"Tapi kamu punya sesuatu yang mereka nggak punya: ketulusan. Itu yang membuat pidatomu hidup," kata Sari dengan yakin.
Hari lomba pun tiba. Aula kabupaten dipenuhi ratusan peserta dan penonton. Lintang berdiri di belakang panggung, gemetar sambil memegang teks pidatonya.
Seorang peserta dari sekolah kota melangkah ke panggung dengan percaya diri. Pidatonya penuh retorika dan tepuk tangan riuh menggema. Lintang merasa semakin kecil.
"Lintang, giliranmu!" panggil panitia.
Dengan langkah ragu, ia naik ke panggung. Pandangannya menyapu ruangan yang penuh wajah asing. Tangannya bergetar. Ia menatap teks di tangannya, tetapi kata-kata itu seolah kabur.
Tiba-tiba, ingatan akan kata-kata ibunya melintas di pikirannya: "Bukan karena mudah, kita yakin bisa. Tetapi karena kita yakin bisa, semuanya akan menjadi mudah."
Lintang menarik napas panjang. Ia meletakkan teksnya di podium dan mulai berbicara dengan suara yang bergetar, tetapi penuh kejujuran.
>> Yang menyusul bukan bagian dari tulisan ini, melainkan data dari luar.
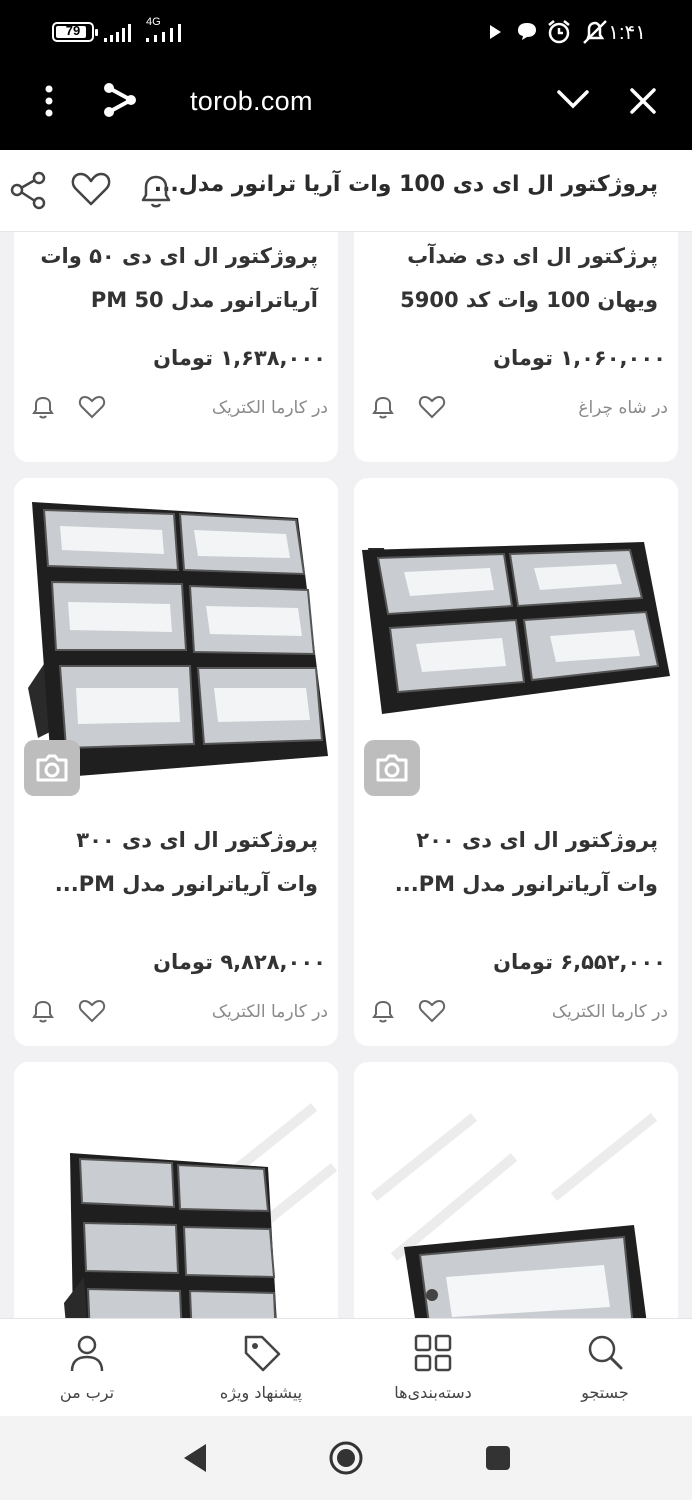  Describe the element at coordinates (87, 1392) in the screenshot. I see `nav-label: ترب من` at that location.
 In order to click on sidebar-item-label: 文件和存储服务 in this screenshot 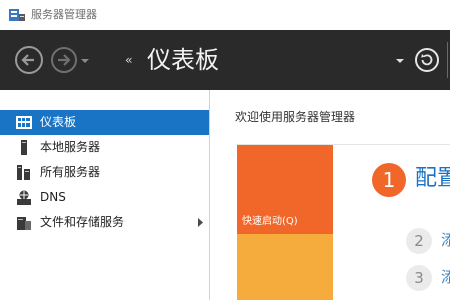, I will do `click(82, 222)`.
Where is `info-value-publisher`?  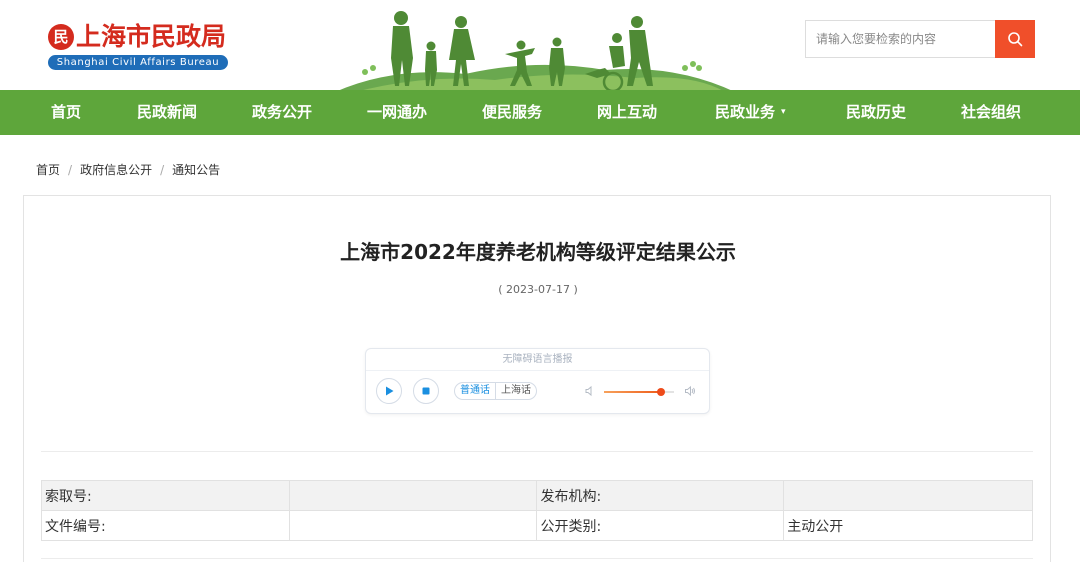 info-value-publisher is located at coordinates (908, 496).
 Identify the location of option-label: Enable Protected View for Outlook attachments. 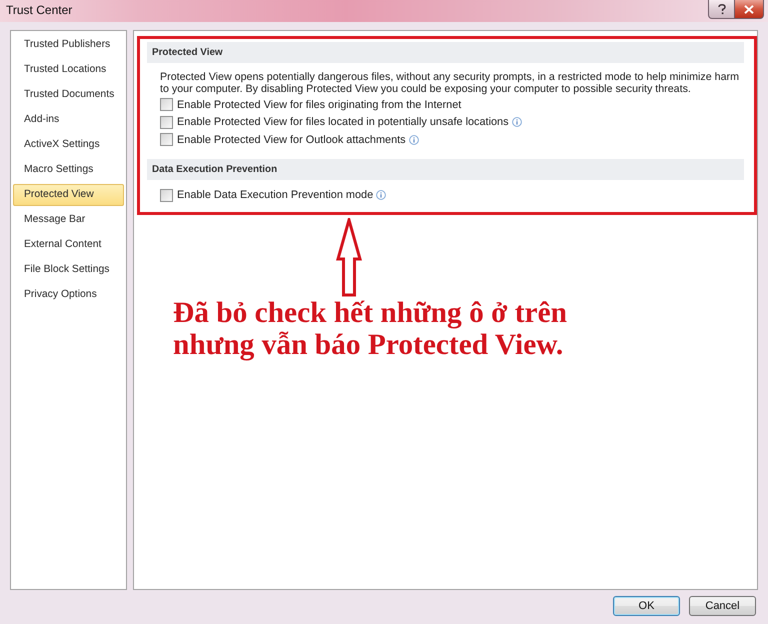
(292, 140).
"Wania ing pakewuh wedia ing gumampang. Terkadang kita takut mencoba karena merasa kecil, merasa tidak mampu. Tapi apa artinya percaya diri? Bukan soal merasa hebat, tapi berani melangkah meski hati dipenuhi keraguan. Saya berdiri di sini bukan karena saya lebih baik dari kalian, tapi karena saya ingin belajar melawan rasa takut saya sendiri."
Setiap kata yang keluar dari mulut Lintang menyentuh hati para penonton. Tidak ada hiasan bahasa yang berlebihan, tetapi kejujurannya membuat ruangan itu hening.
Ketika lomba selesai, panitia mengumumkan para pemenang. "Juara pertama, dari SD Negeri Kalipucung: Lintang!"
Lintang terdiam, tak percaya mendengar namanya disebut. Ia melangkah ke depan dengan air mata yang menggenang.